Vanilla Listener (Follower) Training without RL (Student Forcing + Teacher Forcing?)
siddk opened this issue · comments
Hey Hao,
Been working my way through your repo, and when training the listener via the provided script (agent.bash), it seems that the v0 listener model is trained with a hybrid teacher-forcing + sampling approach with RL.
Specifically, you first seem do be doing a Teacher-Forcing update (which makes sense):
Line 805 in c416108
However, then you do a sampling update that computes the RL (A2C) loss as well:
Line 807 in c416108
Line 392 in c416108
If I wanted to just train the "best" Listener model without RL, do you have recommendations. Setting "feedback = argmax" seems to trigger student forcing (which is what's used in the related work), but should I mix that with Teacher Forcing as well?
Any intuition you have is much appreciated. Computing the Teacher-Forcing loss and weighting it by the hyperparameter, and adding the StudentForcing loss is what I'm currently thinking. Otherwise, I might just do StudentForcing all the way through...
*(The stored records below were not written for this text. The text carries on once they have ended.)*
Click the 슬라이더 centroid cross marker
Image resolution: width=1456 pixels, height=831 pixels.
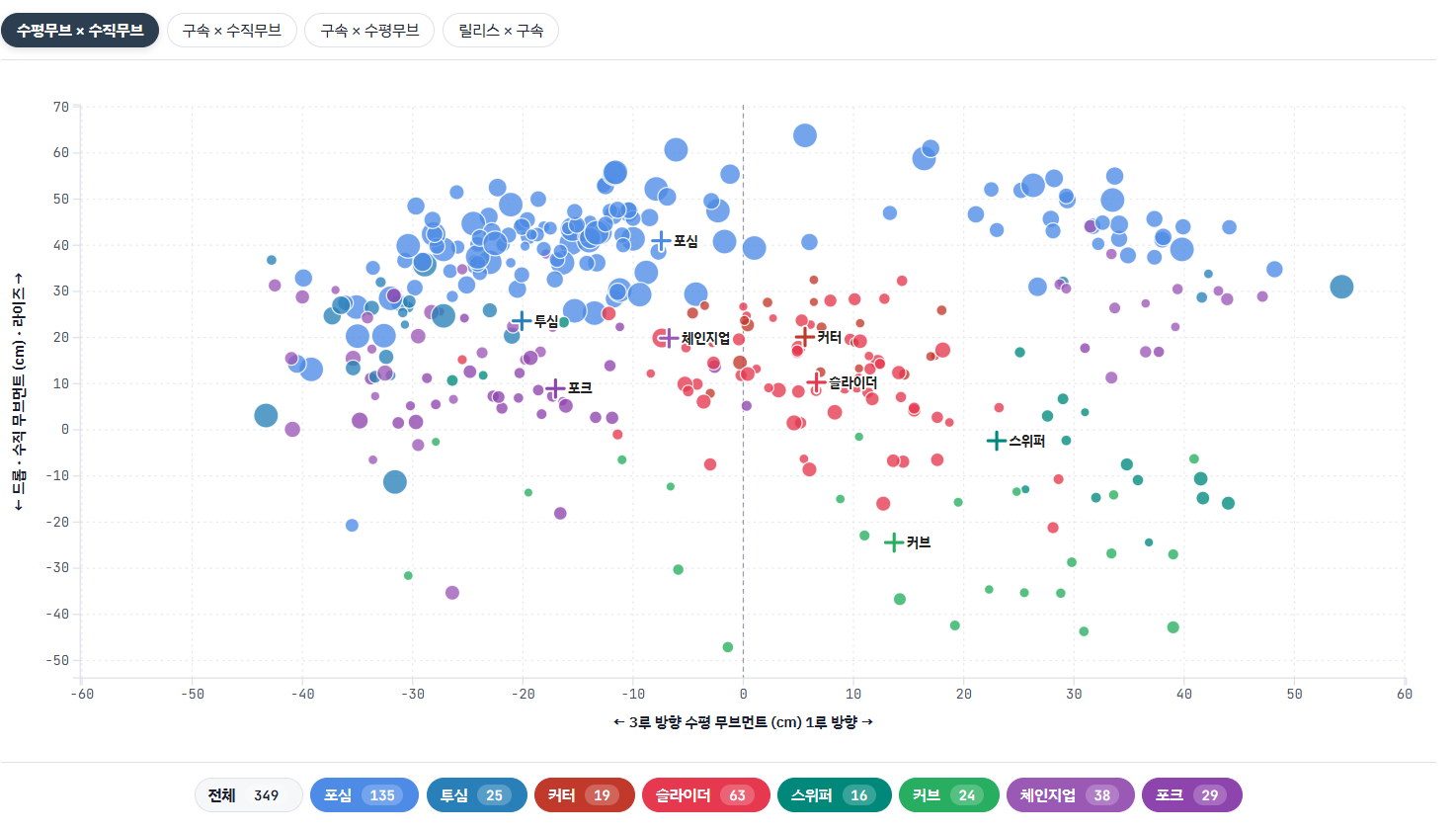click(816, 382)
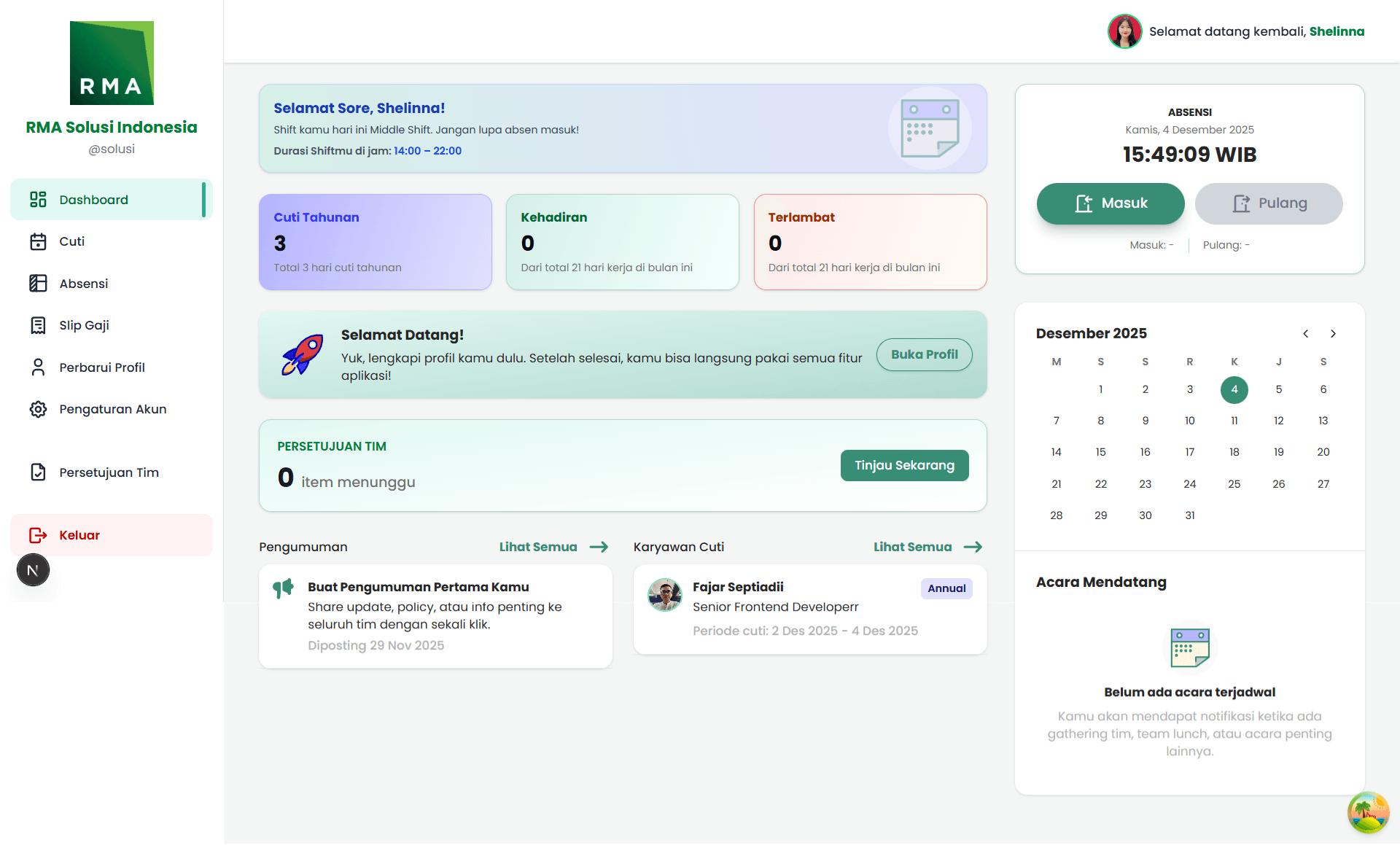Click the Perbarui Profil person icon
The width and height of the screenshot is (1400, 845).
click(x=39, y=367)
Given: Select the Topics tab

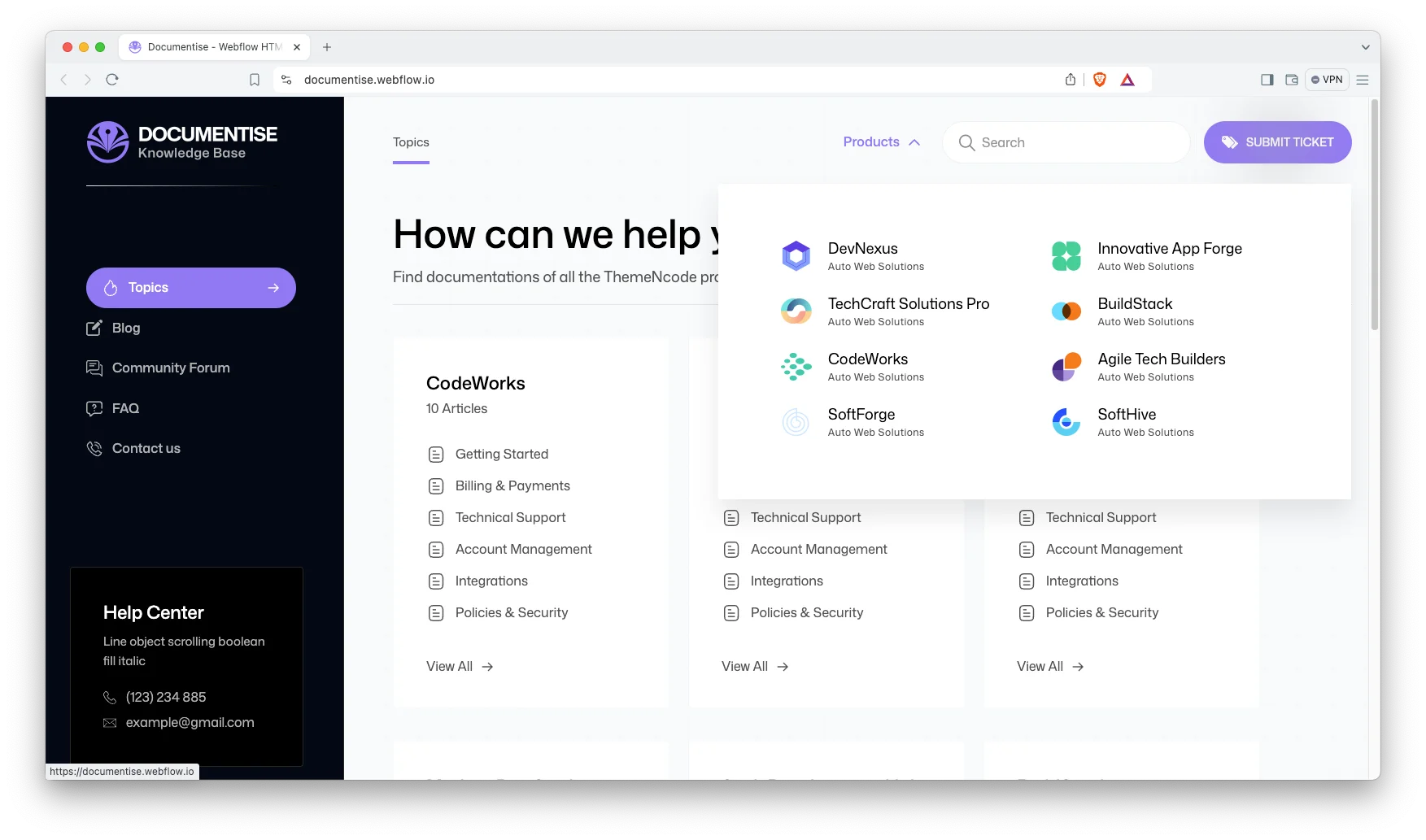Looking at the screenshot, I should [411, 142].
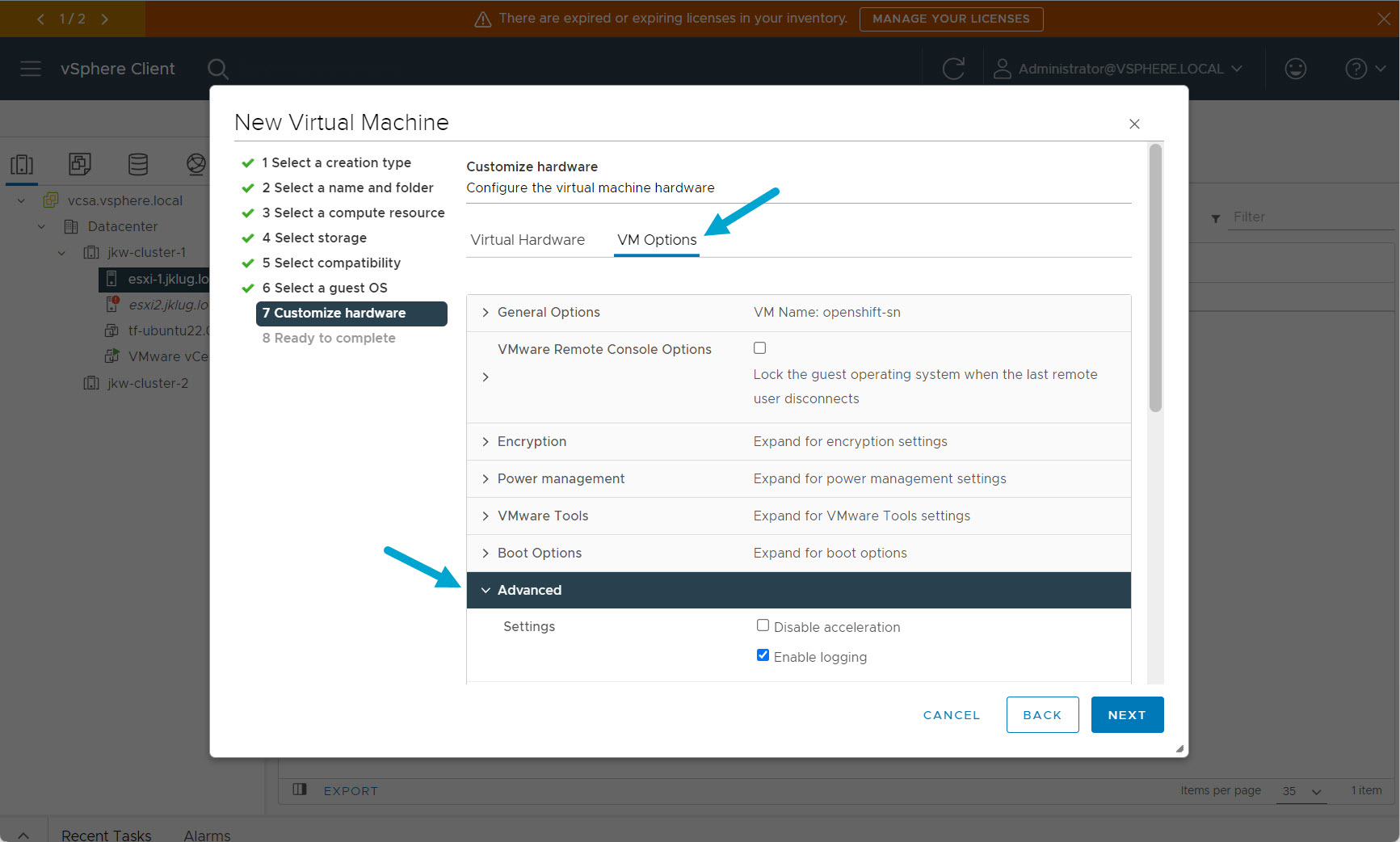
Task: Switch to Hosts and Clusters inventory icon
Action: (22, 164)
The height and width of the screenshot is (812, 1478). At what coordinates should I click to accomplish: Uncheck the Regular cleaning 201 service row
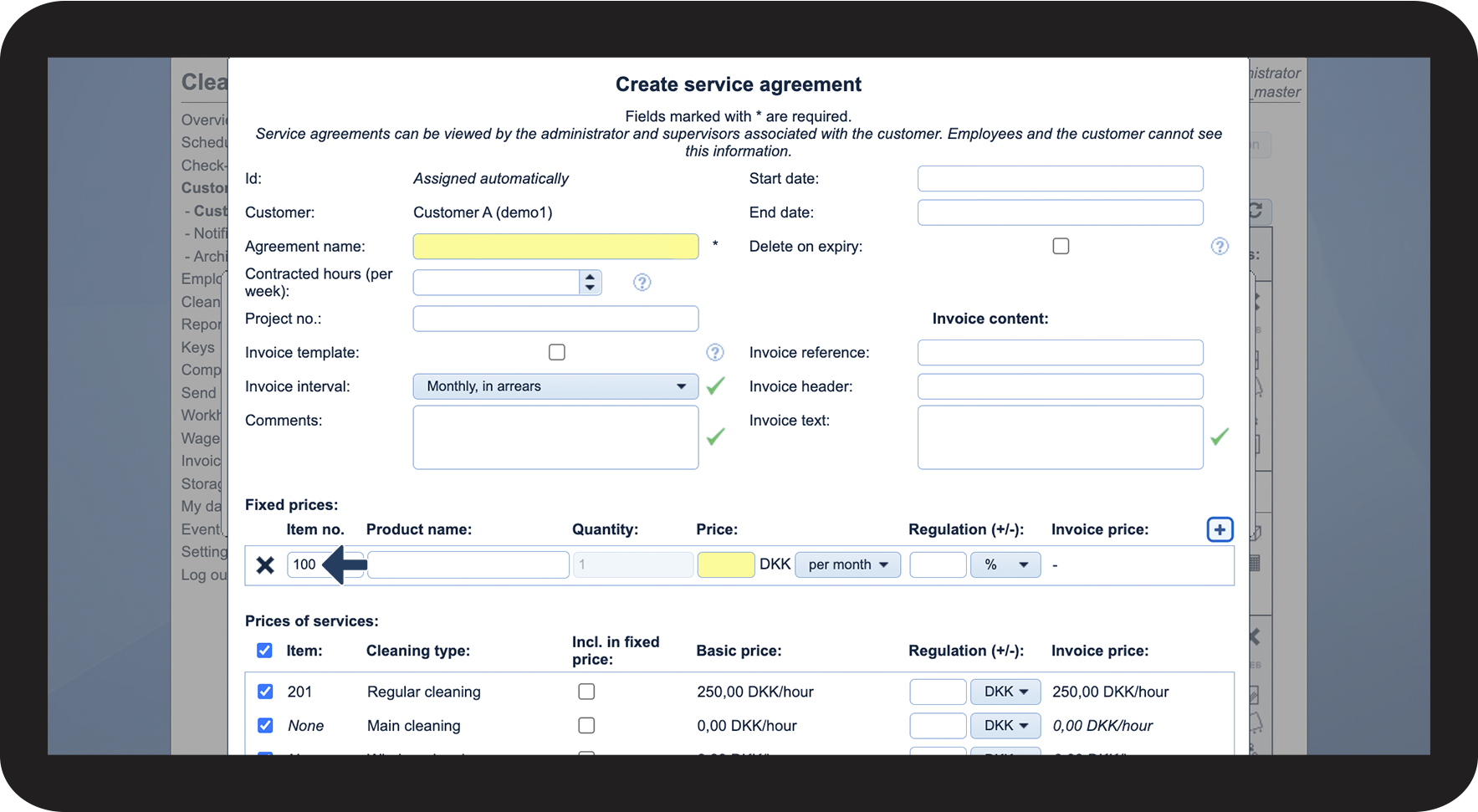click(265, 692)
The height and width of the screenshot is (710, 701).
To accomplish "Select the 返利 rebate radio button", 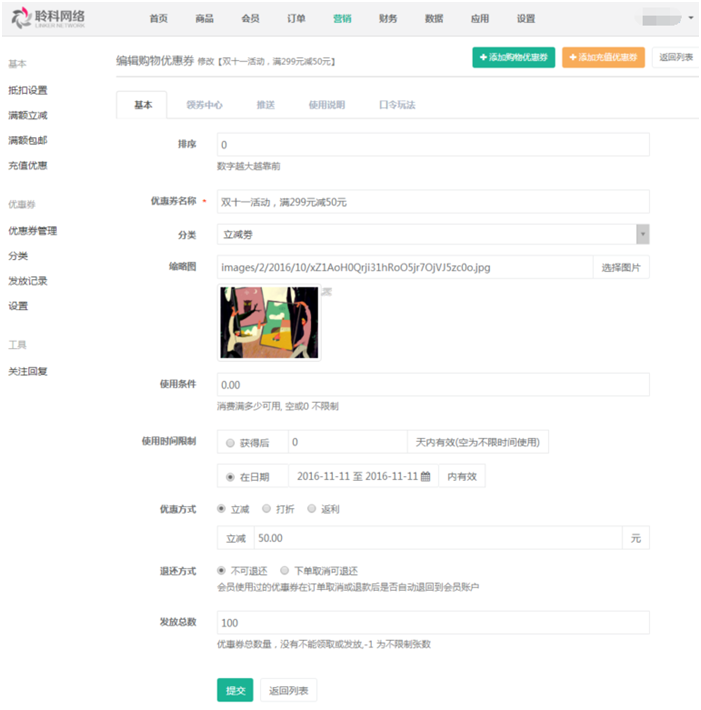I will coord(312,509).
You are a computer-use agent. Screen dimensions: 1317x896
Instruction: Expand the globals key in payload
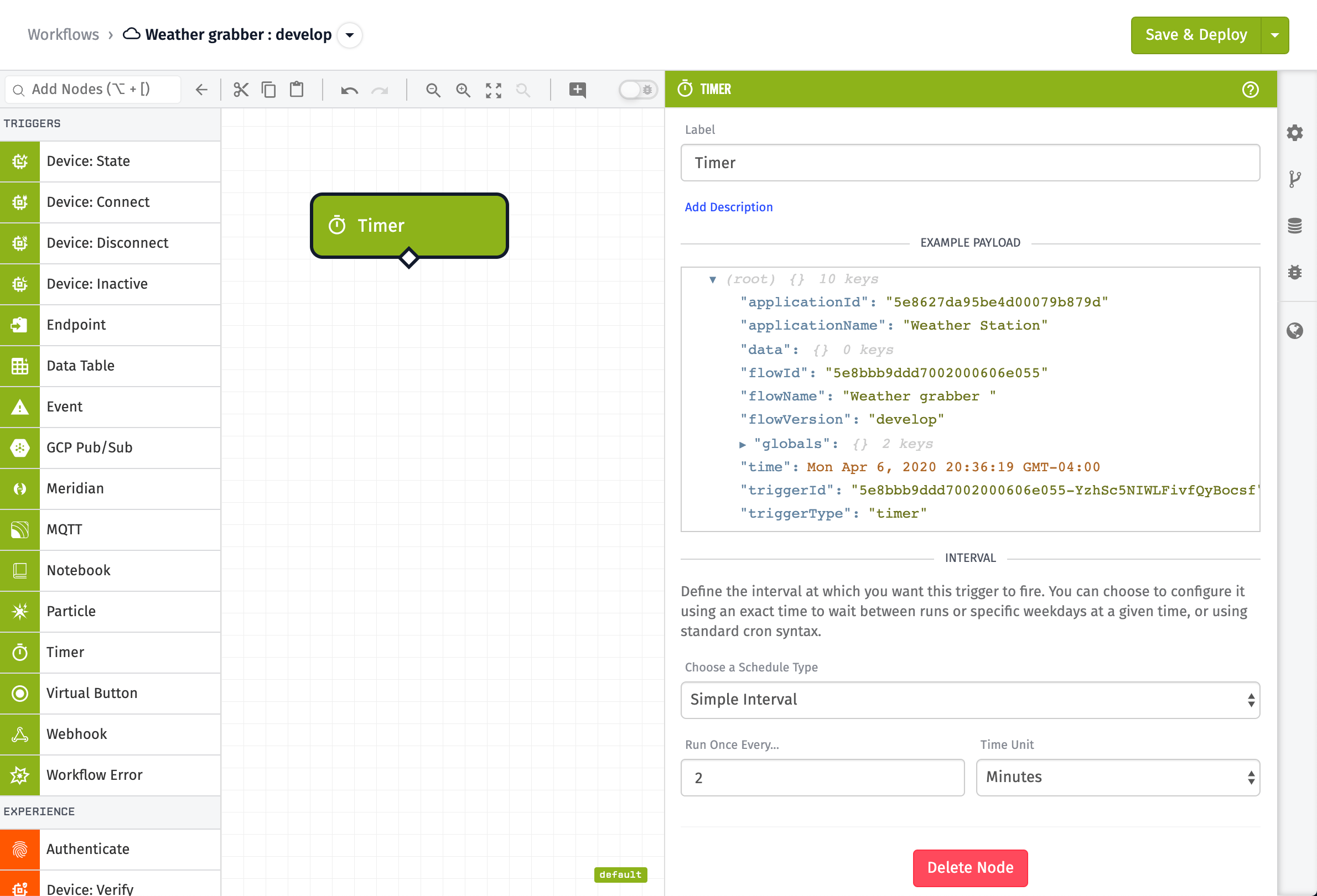point(742,445)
Thanks. I have not tried mixing the teaching forcing and student forcing together. What I found before is that teacher forcing works better than student forcing with this code base. Thus I finally use teacher forcing (SF) as the baseline and experiments with this train_ml=1.0
and train_rl=None
. Looking forward to seeing whether TF + SF would win over TF!
Got it - thanks Hao, really appreciate it!